ABSTRACT
This study was designed to investigate the correlation of neutrophil/lymphocyte ratio (NLR), platelet/lymphocyte ratio (PLR), and interleukin (IL)-37/IL-17 ratio with the incidence/treatment of rheumatoid arthritis (RA). Firstly, fifty-eight patients with RA treated at the first affiliated hospital of Xinjiang Medical University from January 2018 to January 2019 were selected as the RA group; forty-nine healthy volunteers were enrolled in the control group. RA patients were treated with disease-modifying anti-rheumatic drugs (DMARDs). Next, the NLR, PLR, IL-37, IL-17 and 28-joint disease activity score using erythrocyte sedimentation rate (DAS28-ESR) were deleted in two groups. Subsequently, Spearman correlation analysis was adopted for the correlations of various indicators before and after treatment in two groups. According to the analysis results, the levels of NLR, PLR, IL-37, and IL-17 before treatment in the RA group were higher than those in the control group (P < .05), but the difference in the IL-37/IL-17 level between the two groups was not significant (P > .05). After treatment, NLR, PLR, and IL-37/IL-17 levels were significantly reduced in RA patients (P < .05). NLR and PLR were significantly positively correlated with DAS28-ESR, ESR and C-reactive protein (CRP), of which represented the disease activity of RA. NLP was strongly correlated with IL-37/IL-17. Collectively, NLR, PLR, IL-37, and IL-17 are closely related to the occurrence of RA. In addition, NLR and IL-37/IL-17 are more suitable than PLR in reflecting the therapeutic effect. Therefore, IL-37/IL-17 can be considered as a new indicator for reflecting the treatment effectiveness of RA.
Introduction
Rheumatoid arthritis (RA) is a long-term autoimmune disease associated with progressive disability, systemic complications, early death, and socioeconomic costs (Glant et al., Citation2014; Scott et al., Citation2010). Clinically, RA is characterized by polyarticular, symmetrical and invasive arthritis of the small joints of hands and feet, often accompanied by involvement of extra-articular organs and positive serum rheumatoid factor (RF). Chronic inflammation in the joints is usually a continuous, recurrent process, which is manifested as vascular inflammation, subcutaneous nodules, neurological tissue lesions, and stiffness and swelling of the limbs. The total number of RA patients in China has reached more than four million with peak age around 30–50 years, and the natural life span of RA patients has been shortened by 5 to 10 years (Firestein & McInnes, Citation2017; Malmstrom et al., Citation2017). At present, the etiology and pathogenesis of RA are relatively complex and remain to be explained completely.

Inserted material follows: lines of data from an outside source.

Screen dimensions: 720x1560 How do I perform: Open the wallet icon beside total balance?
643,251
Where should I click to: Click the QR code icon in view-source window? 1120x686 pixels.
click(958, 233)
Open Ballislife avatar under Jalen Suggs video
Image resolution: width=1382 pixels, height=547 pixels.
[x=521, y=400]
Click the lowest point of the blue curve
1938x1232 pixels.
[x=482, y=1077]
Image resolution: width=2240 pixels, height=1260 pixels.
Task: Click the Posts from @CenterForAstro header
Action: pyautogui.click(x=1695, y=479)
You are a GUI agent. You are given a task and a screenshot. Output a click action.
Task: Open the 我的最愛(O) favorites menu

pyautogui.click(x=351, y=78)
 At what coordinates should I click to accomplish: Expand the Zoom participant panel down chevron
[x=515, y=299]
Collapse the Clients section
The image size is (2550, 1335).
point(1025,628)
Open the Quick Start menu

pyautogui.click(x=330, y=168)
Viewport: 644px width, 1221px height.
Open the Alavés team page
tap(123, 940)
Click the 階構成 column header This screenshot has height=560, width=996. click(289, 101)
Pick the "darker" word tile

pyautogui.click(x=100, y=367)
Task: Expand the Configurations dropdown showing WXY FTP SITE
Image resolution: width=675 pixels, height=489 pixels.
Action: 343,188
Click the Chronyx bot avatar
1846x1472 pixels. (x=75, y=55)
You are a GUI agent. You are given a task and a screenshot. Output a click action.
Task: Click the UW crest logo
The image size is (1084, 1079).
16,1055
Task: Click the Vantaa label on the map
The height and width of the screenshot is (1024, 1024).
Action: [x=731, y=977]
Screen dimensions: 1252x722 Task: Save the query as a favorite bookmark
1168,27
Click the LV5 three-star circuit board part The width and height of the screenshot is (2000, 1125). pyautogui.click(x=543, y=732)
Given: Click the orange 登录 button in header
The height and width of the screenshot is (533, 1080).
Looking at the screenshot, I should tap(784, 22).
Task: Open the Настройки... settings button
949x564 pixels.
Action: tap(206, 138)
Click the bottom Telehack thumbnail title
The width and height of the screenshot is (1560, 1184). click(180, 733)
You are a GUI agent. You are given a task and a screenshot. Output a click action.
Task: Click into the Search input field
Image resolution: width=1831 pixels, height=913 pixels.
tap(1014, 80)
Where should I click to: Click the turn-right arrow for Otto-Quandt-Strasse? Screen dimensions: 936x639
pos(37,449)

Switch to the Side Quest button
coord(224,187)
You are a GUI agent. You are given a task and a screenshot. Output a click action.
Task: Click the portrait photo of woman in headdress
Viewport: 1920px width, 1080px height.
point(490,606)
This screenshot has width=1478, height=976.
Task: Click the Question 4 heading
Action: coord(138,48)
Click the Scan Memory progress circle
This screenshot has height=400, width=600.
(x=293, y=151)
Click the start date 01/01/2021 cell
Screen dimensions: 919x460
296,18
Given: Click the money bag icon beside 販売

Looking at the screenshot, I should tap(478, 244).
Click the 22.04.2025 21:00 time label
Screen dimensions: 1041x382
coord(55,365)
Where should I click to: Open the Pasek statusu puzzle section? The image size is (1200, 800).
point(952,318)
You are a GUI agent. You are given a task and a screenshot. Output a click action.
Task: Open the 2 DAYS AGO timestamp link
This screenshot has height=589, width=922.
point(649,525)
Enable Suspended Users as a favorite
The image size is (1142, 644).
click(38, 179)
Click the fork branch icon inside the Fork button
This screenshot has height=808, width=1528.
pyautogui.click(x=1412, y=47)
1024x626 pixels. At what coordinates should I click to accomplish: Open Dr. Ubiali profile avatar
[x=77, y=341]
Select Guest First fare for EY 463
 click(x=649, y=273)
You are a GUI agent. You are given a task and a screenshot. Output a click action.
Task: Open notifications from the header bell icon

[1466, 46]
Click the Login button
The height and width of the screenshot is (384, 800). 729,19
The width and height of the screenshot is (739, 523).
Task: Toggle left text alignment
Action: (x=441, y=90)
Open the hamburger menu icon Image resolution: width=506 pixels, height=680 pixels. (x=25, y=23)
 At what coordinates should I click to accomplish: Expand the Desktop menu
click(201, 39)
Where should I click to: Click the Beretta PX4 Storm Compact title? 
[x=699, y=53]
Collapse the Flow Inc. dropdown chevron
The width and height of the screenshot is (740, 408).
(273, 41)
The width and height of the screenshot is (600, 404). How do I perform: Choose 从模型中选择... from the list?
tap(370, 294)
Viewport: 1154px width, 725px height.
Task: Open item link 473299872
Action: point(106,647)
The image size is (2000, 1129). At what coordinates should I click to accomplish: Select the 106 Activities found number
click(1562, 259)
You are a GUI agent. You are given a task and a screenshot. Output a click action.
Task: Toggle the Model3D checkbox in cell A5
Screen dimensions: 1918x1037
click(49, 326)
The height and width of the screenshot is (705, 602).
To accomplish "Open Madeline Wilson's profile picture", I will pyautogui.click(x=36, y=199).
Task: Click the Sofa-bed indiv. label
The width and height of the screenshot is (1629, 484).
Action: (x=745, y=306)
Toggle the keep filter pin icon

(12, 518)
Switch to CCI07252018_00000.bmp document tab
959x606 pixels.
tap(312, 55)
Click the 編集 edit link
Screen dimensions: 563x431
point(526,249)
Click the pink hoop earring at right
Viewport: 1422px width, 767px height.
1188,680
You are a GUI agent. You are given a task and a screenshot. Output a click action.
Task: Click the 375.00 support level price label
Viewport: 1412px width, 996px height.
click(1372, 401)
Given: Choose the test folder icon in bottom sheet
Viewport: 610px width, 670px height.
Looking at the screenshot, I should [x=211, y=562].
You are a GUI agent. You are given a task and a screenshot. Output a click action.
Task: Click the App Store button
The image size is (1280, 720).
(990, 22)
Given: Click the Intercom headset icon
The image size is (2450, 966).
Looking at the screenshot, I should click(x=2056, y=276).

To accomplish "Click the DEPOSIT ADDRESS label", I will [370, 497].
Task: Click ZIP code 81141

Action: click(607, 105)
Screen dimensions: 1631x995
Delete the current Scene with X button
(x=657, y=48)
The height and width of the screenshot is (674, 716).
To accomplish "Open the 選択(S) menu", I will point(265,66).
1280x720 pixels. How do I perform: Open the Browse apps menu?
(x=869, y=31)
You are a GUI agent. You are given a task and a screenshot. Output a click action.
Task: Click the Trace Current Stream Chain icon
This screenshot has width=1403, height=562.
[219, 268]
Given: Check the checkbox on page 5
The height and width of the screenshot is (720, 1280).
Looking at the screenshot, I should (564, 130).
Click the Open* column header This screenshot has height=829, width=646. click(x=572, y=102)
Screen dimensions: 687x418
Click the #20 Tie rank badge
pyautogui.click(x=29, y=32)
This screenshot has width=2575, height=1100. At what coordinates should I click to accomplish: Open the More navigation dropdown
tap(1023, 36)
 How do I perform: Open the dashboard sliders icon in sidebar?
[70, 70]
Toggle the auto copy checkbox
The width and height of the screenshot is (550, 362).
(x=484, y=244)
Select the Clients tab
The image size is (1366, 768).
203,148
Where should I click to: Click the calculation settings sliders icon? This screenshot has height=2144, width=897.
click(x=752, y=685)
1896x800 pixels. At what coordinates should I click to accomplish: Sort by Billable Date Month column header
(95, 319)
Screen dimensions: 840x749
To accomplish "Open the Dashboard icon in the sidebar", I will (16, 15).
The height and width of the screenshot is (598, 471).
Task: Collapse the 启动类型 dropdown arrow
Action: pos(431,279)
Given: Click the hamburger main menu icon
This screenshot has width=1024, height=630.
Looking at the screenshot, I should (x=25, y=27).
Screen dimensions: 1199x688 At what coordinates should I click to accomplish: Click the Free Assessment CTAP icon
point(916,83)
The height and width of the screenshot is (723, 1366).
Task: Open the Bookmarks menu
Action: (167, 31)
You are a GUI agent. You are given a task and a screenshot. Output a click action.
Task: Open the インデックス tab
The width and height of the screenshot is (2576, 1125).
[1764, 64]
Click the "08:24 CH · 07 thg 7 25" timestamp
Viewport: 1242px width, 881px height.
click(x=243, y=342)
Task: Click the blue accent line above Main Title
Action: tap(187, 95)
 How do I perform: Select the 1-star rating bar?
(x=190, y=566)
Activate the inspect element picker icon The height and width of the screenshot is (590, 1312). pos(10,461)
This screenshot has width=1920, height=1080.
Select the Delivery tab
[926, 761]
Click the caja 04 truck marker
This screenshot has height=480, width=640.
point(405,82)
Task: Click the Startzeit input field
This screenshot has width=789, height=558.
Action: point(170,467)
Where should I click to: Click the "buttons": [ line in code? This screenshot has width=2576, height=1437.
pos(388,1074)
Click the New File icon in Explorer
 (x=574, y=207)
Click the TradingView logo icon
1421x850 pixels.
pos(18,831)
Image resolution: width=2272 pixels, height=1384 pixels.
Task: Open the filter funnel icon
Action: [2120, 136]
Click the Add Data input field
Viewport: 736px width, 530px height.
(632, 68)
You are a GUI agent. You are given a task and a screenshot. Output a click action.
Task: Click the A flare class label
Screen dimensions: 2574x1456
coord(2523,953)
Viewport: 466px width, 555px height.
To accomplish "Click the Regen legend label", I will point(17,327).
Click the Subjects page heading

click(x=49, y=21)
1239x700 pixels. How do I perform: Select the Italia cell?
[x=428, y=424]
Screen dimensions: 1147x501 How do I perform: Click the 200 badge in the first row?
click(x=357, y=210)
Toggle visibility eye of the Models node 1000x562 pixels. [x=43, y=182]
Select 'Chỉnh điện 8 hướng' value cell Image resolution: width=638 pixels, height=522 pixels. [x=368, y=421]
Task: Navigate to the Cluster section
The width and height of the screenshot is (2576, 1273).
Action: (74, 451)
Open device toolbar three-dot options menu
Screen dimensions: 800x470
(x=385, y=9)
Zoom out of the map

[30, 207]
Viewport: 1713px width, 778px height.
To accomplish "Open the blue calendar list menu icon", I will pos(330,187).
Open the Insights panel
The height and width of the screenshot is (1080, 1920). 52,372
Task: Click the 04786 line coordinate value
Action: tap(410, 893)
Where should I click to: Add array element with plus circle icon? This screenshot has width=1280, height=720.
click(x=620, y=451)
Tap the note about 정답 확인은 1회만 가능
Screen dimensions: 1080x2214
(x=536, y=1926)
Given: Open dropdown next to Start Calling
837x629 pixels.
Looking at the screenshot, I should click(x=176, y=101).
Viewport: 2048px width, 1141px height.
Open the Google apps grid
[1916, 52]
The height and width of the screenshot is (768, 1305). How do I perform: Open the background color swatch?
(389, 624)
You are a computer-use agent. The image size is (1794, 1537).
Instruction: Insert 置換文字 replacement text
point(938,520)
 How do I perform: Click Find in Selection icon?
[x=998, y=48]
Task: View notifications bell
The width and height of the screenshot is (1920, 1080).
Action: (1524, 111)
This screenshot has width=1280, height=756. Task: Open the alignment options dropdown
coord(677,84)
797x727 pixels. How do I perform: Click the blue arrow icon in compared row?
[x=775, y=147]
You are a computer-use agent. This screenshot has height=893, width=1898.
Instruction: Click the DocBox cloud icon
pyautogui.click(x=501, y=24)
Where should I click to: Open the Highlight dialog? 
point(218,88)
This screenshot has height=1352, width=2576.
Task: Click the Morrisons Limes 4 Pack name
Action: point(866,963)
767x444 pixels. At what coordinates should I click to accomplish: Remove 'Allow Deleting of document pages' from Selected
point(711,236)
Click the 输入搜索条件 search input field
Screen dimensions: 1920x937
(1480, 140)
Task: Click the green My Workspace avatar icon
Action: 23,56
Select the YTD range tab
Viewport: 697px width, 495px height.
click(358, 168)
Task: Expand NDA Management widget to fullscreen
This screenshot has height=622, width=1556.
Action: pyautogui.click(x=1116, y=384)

It was well known that RA is characterized with increased burden of inflammation (Cakır et al., Citation2016). Currently, the T-lymphocyte-mediated inflammation is an important inflammatory factor that induces RA. The role of neutrophils, platelets, neutrophil/lymphocyte ratio (NLR), and platelet/lymphocyte ratio (PLR) associated with inflammatory response in RA have received widespread attentions in recent years (Boilard et al., Citation2010; Qi et al., Citation2016; Steiner & Smolen, Citation2002). PLR has been introduced as a novel hemogram-derived inflammatory index in various conditions, such as thyroiditis (Erge et al., Citation2023) and other thyroid conditions (Afsin & Aktas, Citation2021), gastrointestinal diseases (Buse Balci & Aktas, Citation2022), cancers (Atak et al., Citation2021), diabetes mellitus (Atak et al., Citation2019), and irritable bowel disease (Aktaş et al., Citation2020). Moreover, increased NLR has been noted in inflammatory disorders, such as inflammatory bowel disease (Posul et al., Citation2015), gastrointestinal diseases (Buse Balci & Aktas, Citation2022), cardiac conditions (Şahin et al., Citation2013), and thyroiditis (Aktas et al., Citation2017). In addition, interleukin (IL)-37 and IL-7 were reported to be related to inflammation inhibition (Dinarello et al., Citation2016; Shabgah et al., Citation2014).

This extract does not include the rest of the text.